§ EXERCISE REQUIREMENTS:
From the line with "Viewport: 1568px width, 747px height." through the line with "Click the 取消", inclusive, return each line of the data below exactly and leave the rest out.

§ PROVIDED DATA:
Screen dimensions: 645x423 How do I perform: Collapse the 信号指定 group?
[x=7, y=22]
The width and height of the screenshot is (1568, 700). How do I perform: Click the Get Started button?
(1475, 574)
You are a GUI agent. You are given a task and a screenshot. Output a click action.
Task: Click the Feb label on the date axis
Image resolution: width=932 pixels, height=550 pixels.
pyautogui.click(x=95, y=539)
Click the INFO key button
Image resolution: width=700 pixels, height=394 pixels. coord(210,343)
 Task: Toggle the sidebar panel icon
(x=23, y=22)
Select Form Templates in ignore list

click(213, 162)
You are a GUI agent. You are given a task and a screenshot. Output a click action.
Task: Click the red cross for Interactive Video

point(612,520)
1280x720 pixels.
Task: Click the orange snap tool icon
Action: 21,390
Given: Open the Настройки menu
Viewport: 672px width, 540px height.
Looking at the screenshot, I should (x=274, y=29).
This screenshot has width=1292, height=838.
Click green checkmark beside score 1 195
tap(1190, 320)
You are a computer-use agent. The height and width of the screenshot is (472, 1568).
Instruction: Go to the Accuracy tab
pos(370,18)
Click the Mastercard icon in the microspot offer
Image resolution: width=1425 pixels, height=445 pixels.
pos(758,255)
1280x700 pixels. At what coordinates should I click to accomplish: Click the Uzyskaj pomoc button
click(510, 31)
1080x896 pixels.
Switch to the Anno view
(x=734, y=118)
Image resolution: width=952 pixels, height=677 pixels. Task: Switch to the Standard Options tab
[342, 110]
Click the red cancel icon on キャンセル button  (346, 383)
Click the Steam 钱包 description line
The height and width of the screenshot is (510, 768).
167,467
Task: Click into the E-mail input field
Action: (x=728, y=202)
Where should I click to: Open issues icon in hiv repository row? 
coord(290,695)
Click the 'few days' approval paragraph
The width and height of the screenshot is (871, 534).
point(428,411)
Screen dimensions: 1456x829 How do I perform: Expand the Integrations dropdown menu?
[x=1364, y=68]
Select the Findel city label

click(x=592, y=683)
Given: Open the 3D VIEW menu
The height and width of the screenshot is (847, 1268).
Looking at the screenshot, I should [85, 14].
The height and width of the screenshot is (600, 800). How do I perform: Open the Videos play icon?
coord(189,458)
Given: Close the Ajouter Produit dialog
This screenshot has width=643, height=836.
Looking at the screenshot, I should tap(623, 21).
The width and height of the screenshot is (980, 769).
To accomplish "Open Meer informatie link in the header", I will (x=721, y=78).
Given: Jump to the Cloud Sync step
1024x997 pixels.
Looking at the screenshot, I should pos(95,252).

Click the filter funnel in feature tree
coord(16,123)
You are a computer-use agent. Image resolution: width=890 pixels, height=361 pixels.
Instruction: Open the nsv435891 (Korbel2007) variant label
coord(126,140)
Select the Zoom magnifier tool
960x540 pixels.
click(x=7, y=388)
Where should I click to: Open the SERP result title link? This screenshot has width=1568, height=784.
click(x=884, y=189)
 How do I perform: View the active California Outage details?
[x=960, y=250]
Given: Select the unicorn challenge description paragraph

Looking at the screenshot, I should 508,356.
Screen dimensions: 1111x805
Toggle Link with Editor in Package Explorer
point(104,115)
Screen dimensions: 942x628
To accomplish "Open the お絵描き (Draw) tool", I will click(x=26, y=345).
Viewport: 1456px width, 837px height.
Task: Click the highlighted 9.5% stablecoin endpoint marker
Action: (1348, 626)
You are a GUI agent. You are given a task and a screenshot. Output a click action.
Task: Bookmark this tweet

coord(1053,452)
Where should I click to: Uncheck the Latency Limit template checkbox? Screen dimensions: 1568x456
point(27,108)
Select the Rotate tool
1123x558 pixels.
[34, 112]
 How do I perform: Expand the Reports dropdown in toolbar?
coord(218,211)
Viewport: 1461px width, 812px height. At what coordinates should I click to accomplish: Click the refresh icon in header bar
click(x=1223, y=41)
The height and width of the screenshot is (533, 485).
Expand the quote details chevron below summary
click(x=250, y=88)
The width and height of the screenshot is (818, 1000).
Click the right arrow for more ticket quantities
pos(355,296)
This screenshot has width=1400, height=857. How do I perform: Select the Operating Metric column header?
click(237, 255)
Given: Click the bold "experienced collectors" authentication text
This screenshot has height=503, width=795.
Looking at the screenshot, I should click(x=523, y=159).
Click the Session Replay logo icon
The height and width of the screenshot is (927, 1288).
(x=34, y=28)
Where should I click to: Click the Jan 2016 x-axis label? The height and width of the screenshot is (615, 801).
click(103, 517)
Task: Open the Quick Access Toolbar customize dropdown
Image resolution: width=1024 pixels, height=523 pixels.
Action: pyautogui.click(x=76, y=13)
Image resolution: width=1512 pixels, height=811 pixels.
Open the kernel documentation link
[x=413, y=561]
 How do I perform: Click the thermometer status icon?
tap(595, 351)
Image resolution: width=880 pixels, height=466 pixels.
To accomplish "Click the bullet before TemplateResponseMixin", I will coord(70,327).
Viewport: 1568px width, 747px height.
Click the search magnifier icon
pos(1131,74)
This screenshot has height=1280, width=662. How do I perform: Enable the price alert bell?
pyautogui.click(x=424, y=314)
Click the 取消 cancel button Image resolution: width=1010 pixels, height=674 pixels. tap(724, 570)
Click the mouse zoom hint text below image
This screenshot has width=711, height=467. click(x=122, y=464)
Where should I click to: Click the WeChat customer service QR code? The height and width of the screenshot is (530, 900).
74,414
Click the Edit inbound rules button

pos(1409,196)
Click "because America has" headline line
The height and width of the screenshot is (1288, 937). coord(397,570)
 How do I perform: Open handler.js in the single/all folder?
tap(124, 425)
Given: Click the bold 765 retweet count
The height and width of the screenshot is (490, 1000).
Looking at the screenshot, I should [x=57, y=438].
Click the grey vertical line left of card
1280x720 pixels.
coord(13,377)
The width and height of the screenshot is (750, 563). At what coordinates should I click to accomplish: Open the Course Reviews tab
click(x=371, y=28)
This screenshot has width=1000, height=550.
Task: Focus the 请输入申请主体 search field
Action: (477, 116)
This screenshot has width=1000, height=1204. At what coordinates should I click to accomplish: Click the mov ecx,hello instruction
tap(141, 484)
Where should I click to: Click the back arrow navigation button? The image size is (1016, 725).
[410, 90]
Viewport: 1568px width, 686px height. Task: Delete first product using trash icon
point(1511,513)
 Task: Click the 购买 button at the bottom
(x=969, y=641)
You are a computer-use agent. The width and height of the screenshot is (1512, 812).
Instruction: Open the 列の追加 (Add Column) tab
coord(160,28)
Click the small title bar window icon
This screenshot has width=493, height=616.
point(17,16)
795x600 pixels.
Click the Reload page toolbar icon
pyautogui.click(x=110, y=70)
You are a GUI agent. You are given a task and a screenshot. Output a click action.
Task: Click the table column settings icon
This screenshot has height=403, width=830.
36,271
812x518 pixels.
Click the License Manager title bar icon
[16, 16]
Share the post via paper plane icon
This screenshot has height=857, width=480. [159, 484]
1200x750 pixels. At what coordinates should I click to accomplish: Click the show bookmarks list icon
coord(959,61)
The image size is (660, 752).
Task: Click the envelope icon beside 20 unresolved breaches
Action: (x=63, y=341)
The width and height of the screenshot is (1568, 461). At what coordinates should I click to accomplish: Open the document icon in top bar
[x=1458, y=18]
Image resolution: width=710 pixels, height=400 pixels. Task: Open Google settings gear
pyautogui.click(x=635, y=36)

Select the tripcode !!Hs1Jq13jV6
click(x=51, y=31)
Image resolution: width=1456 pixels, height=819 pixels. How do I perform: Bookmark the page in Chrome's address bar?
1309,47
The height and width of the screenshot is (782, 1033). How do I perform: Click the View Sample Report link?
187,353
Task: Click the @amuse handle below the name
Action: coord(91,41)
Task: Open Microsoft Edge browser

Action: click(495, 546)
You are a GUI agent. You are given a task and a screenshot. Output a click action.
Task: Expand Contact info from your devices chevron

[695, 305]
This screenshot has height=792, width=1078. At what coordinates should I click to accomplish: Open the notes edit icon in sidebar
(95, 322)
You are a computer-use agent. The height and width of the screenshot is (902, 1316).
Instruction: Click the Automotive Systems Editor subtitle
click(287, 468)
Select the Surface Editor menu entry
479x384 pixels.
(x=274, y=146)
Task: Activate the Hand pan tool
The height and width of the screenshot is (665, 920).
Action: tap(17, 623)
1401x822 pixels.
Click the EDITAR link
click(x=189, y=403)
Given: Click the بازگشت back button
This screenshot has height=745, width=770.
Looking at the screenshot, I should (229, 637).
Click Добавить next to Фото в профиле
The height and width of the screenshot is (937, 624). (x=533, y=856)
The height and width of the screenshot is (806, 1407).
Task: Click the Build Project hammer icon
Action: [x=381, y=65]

§ TASK RESULT:
Viewport: 1568px width, 747px height.
Click the search magnifier icon
pos(1131,74)
This screenshot has height=1280, width=662. How do I perform: Enable the price alert bell?
pyautogui.click(x=424, y=314)
Click the 取消 cancel button Image resolution: width=1010 pixels, height=674 pixels. tap(724, 570)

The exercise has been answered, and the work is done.